▶ DEINE AUFGABE:
Schreib den Kommentar zur Flüchtlingspolitik weiter unten vollständig und Wort für Wort ab.

▶ TEXTAUSZUG:
Europa-Gipfel zur Flüchtlingspolitik: Angela Merkel hat Häme zu erwarten

Beim Umgang mit Flüchtlingen ist Deutschland auf die Hilfe der EU-Staaten angewiesen. Die Bundeskanzlerin kann dabei nicht einfach führen wie gewohnt. Ein Kommentar.

Ein Kommentar von Gerd Appenzeller

Ein halbes Jahrzehnt lang spielte Angela Merkel auf europäischen Gipfelkonferenzen eine Rolle, um die sie sich nie gedrängt hatte, die dem Land, das sie repräsentiert, aber durch die Fakten aufgezwungen wurde – die Rolle der europäischen Führungsmacht. Deutschland, ökonomisch stärkstes und politisch stabilstes Land der Europäischen Union, musste in den Griechenlandkrisen die Richtung weisen wie auch diplomatisch als Verhandlungsführer im Ukraine-Konflikt. Vor allem da haben sie und ihr Außenminister vermutlich das Entstehen eines offenen Krieges verhindert. Nun aber ist die Kanzlerin an einen Punkt gekommen, an dem diese EU ihr in einer zentralen Frage, dem Umgang mit den Flüchtlingen, nicht mehr folgt. Sie ist aber darauf angewiesen, dass ihr möglichst viele Staaten bei der Lösung eines momentan vor allem deutschen Problems helfen.

▶ EINTRÄGE:
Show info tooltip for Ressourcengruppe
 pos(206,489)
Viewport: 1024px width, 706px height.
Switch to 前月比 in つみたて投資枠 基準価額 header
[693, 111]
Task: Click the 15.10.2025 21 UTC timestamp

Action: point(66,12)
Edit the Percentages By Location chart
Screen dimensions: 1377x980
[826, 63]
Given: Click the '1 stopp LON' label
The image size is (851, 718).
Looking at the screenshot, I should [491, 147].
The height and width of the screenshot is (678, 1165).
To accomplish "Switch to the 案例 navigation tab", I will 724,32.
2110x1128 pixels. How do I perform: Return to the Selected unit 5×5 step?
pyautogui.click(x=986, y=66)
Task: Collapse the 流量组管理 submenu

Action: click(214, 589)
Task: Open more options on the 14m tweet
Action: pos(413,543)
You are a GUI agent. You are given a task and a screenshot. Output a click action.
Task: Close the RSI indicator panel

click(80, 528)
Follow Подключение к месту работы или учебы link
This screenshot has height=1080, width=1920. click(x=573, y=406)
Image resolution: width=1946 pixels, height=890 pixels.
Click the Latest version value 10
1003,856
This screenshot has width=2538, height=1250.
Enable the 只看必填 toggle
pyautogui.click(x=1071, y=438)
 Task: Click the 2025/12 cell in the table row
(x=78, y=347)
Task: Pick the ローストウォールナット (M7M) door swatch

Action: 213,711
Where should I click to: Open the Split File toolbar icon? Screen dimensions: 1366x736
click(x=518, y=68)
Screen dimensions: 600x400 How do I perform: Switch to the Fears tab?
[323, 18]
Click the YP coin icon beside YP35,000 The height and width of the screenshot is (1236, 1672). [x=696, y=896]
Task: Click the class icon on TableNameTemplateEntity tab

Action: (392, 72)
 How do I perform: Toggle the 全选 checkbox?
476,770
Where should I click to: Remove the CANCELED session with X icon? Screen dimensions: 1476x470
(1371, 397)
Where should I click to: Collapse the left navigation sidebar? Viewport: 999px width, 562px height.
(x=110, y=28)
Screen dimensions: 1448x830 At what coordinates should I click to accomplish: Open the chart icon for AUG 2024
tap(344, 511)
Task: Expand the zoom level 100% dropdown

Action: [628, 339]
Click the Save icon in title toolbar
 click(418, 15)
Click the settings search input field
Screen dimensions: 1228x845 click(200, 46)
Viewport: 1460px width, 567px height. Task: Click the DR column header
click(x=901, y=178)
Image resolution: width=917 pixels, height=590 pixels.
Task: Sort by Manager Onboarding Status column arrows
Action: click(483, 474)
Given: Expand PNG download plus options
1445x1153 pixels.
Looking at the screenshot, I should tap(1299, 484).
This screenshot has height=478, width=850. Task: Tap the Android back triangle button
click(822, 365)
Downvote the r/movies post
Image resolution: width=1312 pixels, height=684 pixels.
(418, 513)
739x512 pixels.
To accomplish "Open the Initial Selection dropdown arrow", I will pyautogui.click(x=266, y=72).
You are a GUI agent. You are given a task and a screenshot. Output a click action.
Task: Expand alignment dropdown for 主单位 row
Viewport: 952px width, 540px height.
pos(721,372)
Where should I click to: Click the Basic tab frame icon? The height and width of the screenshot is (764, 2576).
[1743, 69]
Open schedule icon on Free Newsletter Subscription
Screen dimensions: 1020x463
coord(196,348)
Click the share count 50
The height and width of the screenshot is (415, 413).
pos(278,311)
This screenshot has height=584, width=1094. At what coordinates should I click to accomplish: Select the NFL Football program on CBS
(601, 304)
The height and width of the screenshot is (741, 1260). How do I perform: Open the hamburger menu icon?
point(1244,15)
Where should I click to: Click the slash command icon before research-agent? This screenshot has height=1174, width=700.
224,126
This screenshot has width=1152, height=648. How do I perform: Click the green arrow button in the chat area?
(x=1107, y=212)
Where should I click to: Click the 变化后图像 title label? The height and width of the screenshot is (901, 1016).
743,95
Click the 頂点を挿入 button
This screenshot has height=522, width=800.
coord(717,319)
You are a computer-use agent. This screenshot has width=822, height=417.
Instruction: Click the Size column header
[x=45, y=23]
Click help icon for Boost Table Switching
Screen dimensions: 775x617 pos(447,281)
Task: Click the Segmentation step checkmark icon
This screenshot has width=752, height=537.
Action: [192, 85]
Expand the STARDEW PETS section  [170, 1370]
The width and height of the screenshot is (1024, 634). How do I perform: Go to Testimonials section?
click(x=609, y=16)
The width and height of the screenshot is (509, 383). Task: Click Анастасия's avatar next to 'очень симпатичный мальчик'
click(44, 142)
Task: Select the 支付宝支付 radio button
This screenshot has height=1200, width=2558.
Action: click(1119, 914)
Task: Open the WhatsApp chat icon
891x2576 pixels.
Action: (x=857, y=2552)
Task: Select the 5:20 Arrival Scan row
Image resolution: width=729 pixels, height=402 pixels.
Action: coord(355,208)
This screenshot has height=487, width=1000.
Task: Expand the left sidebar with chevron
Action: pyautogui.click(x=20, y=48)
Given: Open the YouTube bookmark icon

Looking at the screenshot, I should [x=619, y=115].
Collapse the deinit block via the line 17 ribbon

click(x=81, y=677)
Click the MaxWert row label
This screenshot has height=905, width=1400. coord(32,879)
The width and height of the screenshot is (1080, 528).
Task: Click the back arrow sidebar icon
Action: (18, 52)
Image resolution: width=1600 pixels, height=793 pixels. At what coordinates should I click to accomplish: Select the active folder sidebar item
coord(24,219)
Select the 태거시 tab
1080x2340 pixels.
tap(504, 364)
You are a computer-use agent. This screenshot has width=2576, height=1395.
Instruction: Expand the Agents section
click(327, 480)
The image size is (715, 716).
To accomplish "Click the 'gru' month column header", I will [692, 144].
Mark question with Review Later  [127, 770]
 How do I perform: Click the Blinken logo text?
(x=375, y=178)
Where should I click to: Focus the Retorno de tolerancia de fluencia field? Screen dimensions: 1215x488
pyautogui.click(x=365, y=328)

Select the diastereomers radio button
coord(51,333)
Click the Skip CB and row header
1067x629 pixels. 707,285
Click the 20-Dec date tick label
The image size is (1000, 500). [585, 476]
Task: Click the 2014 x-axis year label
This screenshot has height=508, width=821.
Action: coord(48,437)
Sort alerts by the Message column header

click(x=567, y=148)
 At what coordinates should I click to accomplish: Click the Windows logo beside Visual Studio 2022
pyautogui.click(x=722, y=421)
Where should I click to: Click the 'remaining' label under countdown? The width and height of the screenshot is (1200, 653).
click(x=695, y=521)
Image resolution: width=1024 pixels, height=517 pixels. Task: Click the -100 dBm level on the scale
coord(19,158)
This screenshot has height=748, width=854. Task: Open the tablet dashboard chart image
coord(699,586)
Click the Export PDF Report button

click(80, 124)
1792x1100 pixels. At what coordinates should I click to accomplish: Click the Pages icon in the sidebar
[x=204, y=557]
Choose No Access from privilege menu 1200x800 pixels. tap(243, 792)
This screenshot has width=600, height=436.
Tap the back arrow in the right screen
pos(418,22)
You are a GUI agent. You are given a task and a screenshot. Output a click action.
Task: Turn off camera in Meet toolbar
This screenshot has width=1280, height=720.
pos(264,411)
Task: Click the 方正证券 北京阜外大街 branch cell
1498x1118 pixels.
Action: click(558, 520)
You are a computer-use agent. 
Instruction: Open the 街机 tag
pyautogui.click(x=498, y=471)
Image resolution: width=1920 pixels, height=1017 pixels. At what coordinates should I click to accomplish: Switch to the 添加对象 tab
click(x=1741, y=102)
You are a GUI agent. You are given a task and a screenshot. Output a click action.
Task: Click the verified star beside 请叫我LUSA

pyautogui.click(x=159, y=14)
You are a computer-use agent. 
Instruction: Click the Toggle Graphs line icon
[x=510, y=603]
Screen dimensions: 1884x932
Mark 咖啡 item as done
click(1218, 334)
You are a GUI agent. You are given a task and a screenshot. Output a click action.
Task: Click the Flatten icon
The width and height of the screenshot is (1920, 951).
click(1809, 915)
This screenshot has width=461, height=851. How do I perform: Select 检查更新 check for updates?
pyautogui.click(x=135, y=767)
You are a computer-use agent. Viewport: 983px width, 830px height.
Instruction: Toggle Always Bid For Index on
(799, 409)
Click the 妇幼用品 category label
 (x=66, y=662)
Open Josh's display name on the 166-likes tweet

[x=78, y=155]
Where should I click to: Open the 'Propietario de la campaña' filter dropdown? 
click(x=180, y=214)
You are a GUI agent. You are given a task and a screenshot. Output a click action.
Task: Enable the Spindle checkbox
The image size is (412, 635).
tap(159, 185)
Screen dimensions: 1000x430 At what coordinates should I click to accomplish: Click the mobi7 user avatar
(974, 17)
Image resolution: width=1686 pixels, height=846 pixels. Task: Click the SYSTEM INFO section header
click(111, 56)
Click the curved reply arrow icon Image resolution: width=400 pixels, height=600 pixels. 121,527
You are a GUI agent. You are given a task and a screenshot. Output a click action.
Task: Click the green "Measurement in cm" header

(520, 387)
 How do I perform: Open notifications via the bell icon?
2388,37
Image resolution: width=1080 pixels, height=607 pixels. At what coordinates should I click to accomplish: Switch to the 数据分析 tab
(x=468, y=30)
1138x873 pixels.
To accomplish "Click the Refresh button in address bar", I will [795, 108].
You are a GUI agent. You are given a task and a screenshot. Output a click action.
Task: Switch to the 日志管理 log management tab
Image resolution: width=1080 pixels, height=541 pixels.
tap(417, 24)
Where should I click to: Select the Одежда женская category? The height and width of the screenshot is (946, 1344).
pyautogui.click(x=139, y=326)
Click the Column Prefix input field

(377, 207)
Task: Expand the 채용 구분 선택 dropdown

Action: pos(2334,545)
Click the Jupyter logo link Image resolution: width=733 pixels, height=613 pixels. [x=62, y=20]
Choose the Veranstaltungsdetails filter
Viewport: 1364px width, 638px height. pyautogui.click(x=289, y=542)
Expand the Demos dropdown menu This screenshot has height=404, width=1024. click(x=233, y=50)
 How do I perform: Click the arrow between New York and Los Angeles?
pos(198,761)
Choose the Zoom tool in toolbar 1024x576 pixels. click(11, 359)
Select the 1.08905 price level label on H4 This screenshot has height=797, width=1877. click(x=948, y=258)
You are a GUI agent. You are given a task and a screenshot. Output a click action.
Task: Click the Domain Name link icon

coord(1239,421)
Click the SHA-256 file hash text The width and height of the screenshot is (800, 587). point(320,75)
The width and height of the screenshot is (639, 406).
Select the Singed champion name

▶ ERGEBNIS:
Europa-Gipfel zur Flüchtlingspolitik: Angela Merkel hat Häme zu erwarten

Beim Umgang mit Flüchtlingen ist Deutschland auf die Hilfe der EU-Staaten angewiesen. Die Bundeskanzlerin kann dabei nicht einfach führen wie gewohnt. Ein Kommentar.

Ein Kommentar von Gerd Appenzeller

Ein halbes Jahrzehnt lang spielte Angela Merkel auf europäischen Gipfelkonferenzen eine Rolle, um die sie sich nie gedrängt hatte, die dem Land, das sie repräsentiert, aber durch die Fakten aufgezwungen wurde – die Rolle der europäischen Führungsmacht. Deutschland, ökonomisch stärkstes und politisch stabilstes Land der Europäischen Union, musste in den Griechenlandkrisen die Richtung weisen wie auch diplomatisch als Verhandlungsführer im Ukraine-Konflikt. Vor allem da haben sie und ihr Außenminister vermutlich das Entstehen eines offenen Krieges verhindert. Nun aber ist die Kanzlerin an einen Punkt gekommen, an dem diese EU ihr in einer zentralen Frage, dem Umgang mit den Flüchtlingen, nicht mehr folgt. Sie ist aber darauf angewiesen, dass ihr möglichst viele Staaten bei der Lösung eines momentan vor allem deutschen Problems helfen.